HOW TO COMPLETE THIS TASK :: Down to the last character, repeat the data that follows.

DATASET RECORDS ::
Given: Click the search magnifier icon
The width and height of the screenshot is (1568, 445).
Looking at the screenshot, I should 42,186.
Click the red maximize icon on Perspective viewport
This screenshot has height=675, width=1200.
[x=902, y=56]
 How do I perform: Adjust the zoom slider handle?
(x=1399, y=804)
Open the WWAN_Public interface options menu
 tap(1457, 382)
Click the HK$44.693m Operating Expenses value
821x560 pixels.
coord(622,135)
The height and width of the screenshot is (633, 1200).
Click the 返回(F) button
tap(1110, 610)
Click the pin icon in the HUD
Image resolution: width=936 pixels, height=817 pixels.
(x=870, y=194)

TASK SOLUTION ::
Given: Click the search magnifier icon
The width and height of the screenshot is (1568, 445).
Looking at the screenshot, I should 42,186.
Click the red maximize icon on Perspective viewport
This screenshot has height=675, width=1200.
[x=902, y=56]
 How do I perform: Adjust the zoom slider handle?
(x=1399, y=804)
Open the WWAN_Public interface options menu
 tap(1457, 382)
Click the HK$44.693m Operating Expenses value
821x560 pixels.
coord(622,135)
The height and width of the screenshot is (633, 1200).
Click the 返回(F) button
tap(1110, 610)
Click the pin icon in the HUD
Image resolution: width=936 pixels, height=817 pixels.
(x=870, y=194)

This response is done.